Within minutes, however, the 18th Pennsylvania Cavalry, supported by several companies of the 5th New York Cavalry, renewed the attack. The Texans, who had numbered slightly fewer than 200 when they had manned the stone wall, braced themselves. The Federals came on ‘with energy,’ but as Lieutenant Henry C. Potter of the 18th Pennsylvania Cavalry declared, ‘The Rebs in our front appeared by the thousands. They seemed to come out of the ground like bees.’

The Enfields flashed in another volley from the stone wall. ‘They gave us such a rattling fire,’ Potter wrote of the Rebels, ‘we all gave way and retreated toward the woods.’ It was over in a handful of minutes. The losses in the two regiments amounted to 20 officers and men killed or wounded.

In the meantime, Farnsworth had readied the 1st Vermont Cavalry, 12 companies in all, roughly 400 officers and men. He divided the regiment into three battalions, four companies each under Lt. Col. Addison W. Preston, Major William Wells and Captain Henry C. Parsons. As they formed ranks, Parsons noticed Captain Oliver T. Cushman in ‘a white duck `fighting jacket,’ trimmed with yellow braid.’ When Parsons remarked that it would make Cushman a conspicuous target, the officer replied that a ‘lady’ had made it for him and ‘no rebel bullet could pierce it.’

The Vermonters emerged from the woods after the repulse of the other three regiments. ‘The Texans had ceased firing,’ wrote bugler Joseph Allen, ‘and we knew they were waiting to pick us off at short range.’ The Federals surged ahead. When the Texans fired, most of the bullets whizzed over the heads of the troopers. The Vermonters reached the wall and went over it. The smoke was so thick that the Texans ‘could not take accurate aim,’ recalled a Vermont trooper.
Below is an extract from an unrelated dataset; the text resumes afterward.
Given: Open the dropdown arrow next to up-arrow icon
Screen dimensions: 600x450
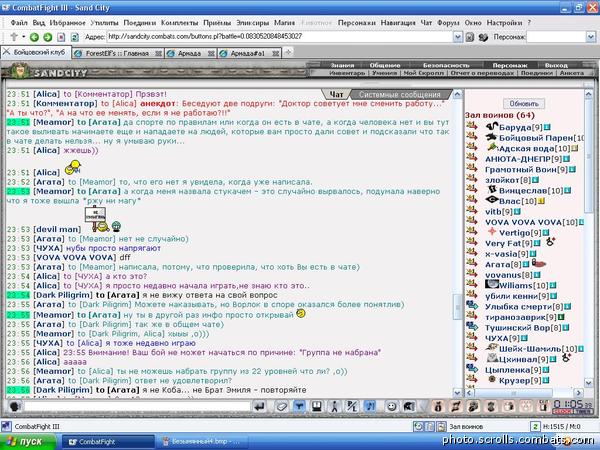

Parsons’ battalion spearheaded the charge. Once across the wall, the captain led his companies north toward the John Slyder farm. ‘The sun was blinding,’ recalled Parsons. At the stone farmhouse, the column turned east, following a farm lane toward the lower wooded slope of Big Round Top.

Confederate division commander Evander Law had watched the Texans’ valiant stand at the stone wall. When the 1st West Virginia initiated Farnsworth’s attack, Law ordered the 9th, 11th and 59th Georgia to the support of his two batteries behind the Texans and sent an aide to his Alabama brigade at the base of Big Round Top. Law instructed the staff officer to direct the first regimental commander he found in the woods to advance ‘in a run’ to the rear. The aide came upon the 4th Alabama, repeated Law’s order, and watched as the regiment hurried through the trees to the wood line that overlooked the fields of the Slyder farm. They saw a column of Federal cavalry directly ahead and moving toward them.
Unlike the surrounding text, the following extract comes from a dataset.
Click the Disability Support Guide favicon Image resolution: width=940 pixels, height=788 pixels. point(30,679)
‘Cavalry, boys, cavalry!’ yelled an Alabama officer. ‘This is no fight, only a frolic, give it to them!’ The Southerners stood and triggered a volley. For a second time Parsons’ men were fortunate as the enemy fired too high. But the Confederates reloaded and unloosed a ‘random volley,’ in Parsons’ words. Vermonters toppled from saddles. ‘Every time a man near was hit,’ wrote bugler Allen, ‘I could hear the pat of the bullet.’ The Yankees could only see the enemy riflemen ‘by puffs of smoke.’ ‘Our boys really enjoyed that part of the battle,’ bragged an Alabamian.

Parsons wheeled his column south, away from the 4th Alabama, then halted the companies in the shelter of a wooded hill and re-formed ranks. His rear squadron, however, had become separated, and it retreated across the meadow to Bushman’s woods. As he waited to regroup, Parsons saw William Wells’ battalion cross the tracks of his command and sweep ‘in a great circle to the right.’

Wells’ companies had charged to the right, or east, of Parsons’ battalion. Wells’ men knifed through the skirmish line of the 47th Alabama on the left of the Texans, entered the meadow of the Slyder farm and then followed a low stone wall east to a spur of Big Round Top. It was then that Parsons watched them pass.

Farnsworth had accompanied Wells. When the column reached the spur, the brigadier led it north through the woods in the rear of the Alabama regiments posted at the foot of Big Round Top. Many Confederates, however, saw the Union horsemen; they faced about and opened fire. ‘It was a swift, resistless charge,’ wrote Parsons of the advance of his comrades, ‘over rocks, through timber, under close enfilading fire.’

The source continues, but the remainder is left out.